Stated problem: Which lines below contain the string "Identify"? Pull out each of them and copy it unchanged.

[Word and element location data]

□ □ □ □

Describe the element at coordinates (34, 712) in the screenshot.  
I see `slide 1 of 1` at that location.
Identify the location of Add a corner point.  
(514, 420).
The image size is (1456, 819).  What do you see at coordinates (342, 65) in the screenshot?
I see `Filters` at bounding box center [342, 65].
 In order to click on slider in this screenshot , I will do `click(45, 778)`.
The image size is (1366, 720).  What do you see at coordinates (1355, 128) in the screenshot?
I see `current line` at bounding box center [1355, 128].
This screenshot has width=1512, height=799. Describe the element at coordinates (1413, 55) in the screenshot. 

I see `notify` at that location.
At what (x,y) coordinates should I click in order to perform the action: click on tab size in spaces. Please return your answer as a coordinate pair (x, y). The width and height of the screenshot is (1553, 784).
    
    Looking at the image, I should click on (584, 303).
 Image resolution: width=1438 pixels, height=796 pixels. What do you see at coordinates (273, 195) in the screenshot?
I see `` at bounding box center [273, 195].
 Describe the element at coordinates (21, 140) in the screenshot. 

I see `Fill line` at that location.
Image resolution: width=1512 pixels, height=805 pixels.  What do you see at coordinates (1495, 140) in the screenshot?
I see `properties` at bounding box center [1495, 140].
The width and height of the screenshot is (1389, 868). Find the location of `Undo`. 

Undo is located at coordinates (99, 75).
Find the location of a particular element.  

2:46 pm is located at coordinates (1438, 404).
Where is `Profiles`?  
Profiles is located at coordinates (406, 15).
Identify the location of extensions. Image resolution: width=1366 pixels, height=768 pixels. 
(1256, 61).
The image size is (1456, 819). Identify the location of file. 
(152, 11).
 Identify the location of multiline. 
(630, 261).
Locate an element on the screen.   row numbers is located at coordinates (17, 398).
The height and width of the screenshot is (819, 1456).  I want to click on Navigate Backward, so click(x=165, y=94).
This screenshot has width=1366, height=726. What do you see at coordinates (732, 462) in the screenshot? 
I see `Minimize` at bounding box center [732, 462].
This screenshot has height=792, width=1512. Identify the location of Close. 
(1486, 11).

□ □ □ □

Right answer:
Identify the location of Add a corner point.  
Identify the location of extensions. Image resolution: width=1366 pixels, height=768 pixels. 
The image size is (1456, 819). Identify the location of file. 
 Identify the location of multiline. 
This screenshot has height=792, width=1512. Identify the location of Close. 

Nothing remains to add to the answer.